- **ABOUT THIS EXERCISE**
In the passage below on postpartum depression, what share of "postpartum" major depressive episodes begin before delivery?

When a new baby is on the way or has just been born, most people expect moms to be happy and joyous. Yet for many women, childbirth brings on an unexpected mood — depression. We call such episodes of sadness “postpartum depression,” even though the depressive episode can also start before the child’s birth. Postpartum depression is experienced most often by mothers either during or after childbirth (although it can affect fathers as well).

If your post-birth baby blues don’t resolve on their own within two weeks after the birth of your child, it’s possible you may have something more than just normal “baby blues.” Postpartum depression is a serious, debilitating illness that mothers have no control over. Like all types of depression, this is not the result of a character flaw, weakness, or anything the mom has done. Instead, it is a serious mental illness that needs attention and treatment.

 

Symptoms

  • Depressed mood or severe mood swings
  • Excessive crying
  • Difficulty bonding with your baby
  • Fear that you’re not a good mother
  • Overwhelming fatigue or loss of energy
  • Withdrawing from family and friends
  • Problems with appetite (loss of appetite or eating more than usual)
  • Problems with sleep (problems falling asleep or sleeping too much)
  • Reduced interest and pleasure in activities you used to enjoy
  • Intense irritability or irrational anger
  • Feelings of worthlessness, shame, guilt, or inadequacy
  • Difficulty in thinking clearly, concentrating, or making decisions
  • Severe anxiety or panic attacks
  • Thoughts of harming yourself or your baby
  • Thoughts of death or suicide

It is thought that between 3 and 6 percent of women will experience major depressive symptoms during pregnancy or in the weeks or months following delivery. Women who have a preexisting history of symptoms of bipolar disorder or depression have a higher likelihood of experiencing mood disturbances during and/or after pregnancy.

Fifty percent of “postpartum” major depressive episodes actually begin prior to delivery. Thus, these episodes are referred to collectively as peripartum episodes in the DSM-5.

Women with peripartum major depressive episodes often have severe anxiety and even panic attacks during the peripartum period. Moreover, studies examining women pre-to-post-pregnancy demonstrate that those with anxiety or the “baby blues” during pregnancy are at increased risk for postpartum depression.

Mood episodes during postpartum depression can present either with or without psychotic features. Most women who have postpartum depression do not have psychotic features. The risk of postpartum episodes with psychotic features is particularly increased for women with a pre-existing mood disturbance (especially bipolar I disorder), a previous psychotic episode, and those with a family history of bipolar disorders. There can be some rare but extreme events associated with postpartum depression with psychotic features.

- **DATASET CONTENT**
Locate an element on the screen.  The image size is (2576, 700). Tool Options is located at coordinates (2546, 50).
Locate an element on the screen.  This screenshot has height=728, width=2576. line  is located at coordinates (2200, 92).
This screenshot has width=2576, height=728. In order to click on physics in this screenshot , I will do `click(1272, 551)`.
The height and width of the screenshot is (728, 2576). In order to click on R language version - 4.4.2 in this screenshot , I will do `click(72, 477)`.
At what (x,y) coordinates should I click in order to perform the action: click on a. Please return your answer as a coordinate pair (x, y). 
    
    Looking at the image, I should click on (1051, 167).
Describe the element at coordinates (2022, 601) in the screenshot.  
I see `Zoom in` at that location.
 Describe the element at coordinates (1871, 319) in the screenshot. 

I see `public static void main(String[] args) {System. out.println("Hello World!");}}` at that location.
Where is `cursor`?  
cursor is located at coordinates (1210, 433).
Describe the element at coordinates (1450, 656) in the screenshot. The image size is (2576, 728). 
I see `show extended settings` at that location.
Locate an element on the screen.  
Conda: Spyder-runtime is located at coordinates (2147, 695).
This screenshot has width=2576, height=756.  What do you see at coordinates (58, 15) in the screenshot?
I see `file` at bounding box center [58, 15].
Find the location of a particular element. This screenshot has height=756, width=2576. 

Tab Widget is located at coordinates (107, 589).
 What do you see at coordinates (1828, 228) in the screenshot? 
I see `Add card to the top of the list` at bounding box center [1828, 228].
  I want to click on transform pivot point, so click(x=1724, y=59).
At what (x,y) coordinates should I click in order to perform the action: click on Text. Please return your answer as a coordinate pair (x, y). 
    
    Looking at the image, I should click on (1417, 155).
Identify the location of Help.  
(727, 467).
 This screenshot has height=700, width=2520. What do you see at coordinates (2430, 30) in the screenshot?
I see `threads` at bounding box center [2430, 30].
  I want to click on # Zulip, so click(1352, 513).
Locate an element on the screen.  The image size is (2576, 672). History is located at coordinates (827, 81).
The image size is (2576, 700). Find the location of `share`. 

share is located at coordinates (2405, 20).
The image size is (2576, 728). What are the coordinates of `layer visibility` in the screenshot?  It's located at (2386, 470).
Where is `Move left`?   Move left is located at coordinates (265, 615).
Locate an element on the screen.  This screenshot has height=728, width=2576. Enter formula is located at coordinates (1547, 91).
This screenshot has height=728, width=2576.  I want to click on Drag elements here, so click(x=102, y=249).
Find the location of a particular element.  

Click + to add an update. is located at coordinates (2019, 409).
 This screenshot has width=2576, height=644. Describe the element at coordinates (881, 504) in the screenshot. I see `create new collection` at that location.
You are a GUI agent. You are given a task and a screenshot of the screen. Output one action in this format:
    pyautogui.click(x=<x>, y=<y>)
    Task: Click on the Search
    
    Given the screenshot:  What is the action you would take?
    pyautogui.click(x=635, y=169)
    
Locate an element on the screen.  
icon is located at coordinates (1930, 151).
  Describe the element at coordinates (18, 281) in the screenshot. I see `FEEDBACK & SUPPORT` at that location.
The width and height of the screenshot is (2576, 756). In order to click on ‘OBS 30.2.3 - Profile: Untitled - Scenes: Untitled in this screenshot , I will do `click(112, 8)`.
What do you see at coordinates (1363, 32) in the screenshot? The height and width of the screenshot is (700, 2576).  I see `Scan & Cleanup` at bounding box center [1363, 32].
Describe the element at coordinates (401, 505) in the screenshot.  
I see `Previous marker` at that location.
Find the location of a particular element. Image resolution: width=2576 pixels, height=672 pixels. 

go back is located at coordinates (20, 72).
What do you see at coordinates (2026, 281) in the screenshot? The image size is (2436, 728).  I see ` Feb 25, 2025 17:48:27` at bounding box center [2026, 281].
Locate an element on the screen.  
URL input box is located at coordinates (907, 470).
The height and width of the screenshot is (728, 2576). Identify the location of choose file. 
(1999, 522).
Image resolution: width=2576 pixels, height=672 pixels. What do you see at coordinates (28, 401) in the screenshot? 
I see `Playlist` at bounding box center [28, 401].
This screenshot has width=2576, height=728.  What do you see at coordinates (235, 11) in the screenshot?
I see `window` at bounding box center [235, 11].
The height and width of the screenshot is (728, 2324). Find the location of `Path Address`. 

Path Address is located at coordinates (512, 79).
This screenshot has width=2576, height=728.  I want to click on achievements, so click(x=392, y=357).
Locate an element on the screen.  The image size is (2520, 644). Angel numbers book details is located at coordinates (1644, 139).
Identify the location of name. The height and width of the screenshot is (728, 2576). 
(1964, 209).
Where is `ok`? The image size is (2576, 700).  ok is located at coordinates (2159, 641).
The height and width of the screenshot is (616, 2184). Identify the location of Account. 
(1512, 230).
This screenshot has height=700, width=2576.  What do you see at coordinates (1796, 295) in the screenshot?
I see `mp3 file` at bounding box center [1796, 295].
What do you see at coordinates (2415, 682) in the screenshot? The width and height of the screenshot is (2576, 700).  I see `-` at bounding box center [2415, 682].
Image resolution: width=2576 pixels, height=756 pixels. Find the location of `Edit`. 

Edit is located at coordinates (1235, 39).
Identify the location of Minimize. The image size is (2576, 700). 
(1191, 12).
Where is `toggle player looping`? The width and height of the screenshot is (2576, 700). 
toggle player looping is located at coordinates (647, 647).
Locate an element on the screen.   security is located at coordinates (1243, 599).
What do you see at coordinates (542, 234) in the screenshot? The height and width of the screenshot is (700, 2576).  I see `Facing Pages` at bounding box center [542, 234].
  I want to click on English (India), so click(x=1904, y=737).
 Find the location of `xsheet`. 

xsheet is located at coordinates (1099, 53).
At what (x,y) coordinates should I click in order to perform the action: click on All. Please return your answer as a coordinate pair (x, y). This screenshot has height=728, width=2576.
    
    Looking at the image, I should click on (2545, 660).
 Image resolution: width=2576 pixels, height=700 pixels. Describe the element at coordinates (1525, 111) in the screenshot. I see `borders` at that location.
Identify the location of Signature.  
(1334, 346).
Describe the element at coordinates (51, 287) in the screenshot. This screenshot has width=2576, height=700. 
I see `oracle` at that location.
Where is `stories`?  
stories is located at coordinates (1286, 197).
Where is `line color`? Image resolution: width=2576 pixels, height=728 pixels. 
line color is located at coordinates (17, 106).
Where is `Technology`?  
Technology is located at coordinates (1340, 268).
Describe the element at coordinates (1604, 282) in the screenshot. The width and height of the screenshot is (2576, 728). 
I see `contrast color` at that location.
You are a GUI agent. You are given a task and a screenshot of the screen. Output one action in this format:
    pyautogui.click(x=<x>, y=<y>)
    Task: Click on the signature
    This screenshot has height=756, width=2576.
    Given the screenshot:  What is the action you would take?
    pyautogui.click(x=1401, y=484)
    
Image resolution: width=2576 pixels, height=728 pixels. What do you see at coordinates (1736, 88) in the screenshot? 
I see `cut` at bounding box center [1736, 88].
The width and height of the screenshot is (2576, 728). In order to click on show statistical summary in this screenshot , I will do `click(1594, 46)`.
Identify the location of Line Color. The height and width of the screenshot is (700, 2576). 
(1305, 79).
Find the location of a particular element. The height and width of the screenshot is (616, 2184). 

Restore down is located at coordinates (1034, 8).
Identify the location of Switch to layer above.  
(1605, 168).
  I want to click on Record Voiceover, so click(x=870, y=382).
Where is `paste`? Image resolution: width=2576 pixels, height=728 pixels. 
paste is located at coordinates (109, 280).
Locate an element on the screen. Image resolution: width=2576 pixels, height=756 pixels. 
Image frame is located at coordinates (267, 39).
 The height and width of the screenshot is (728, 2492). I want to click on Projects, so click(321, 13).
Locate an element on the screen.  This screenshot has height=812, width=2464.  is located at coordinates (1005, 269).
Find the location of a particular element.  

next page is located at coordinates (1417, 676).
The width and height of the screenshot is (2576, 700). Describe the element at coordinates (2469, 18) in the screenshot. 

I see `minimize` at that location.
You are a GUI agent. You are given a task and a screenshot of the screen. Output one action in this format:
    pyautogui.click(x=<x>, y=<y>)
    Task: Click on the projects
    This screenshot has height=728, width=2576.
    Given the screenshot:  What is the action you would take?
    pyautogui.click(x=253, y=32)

- **SOLVED EXERCISE**
Fifty percent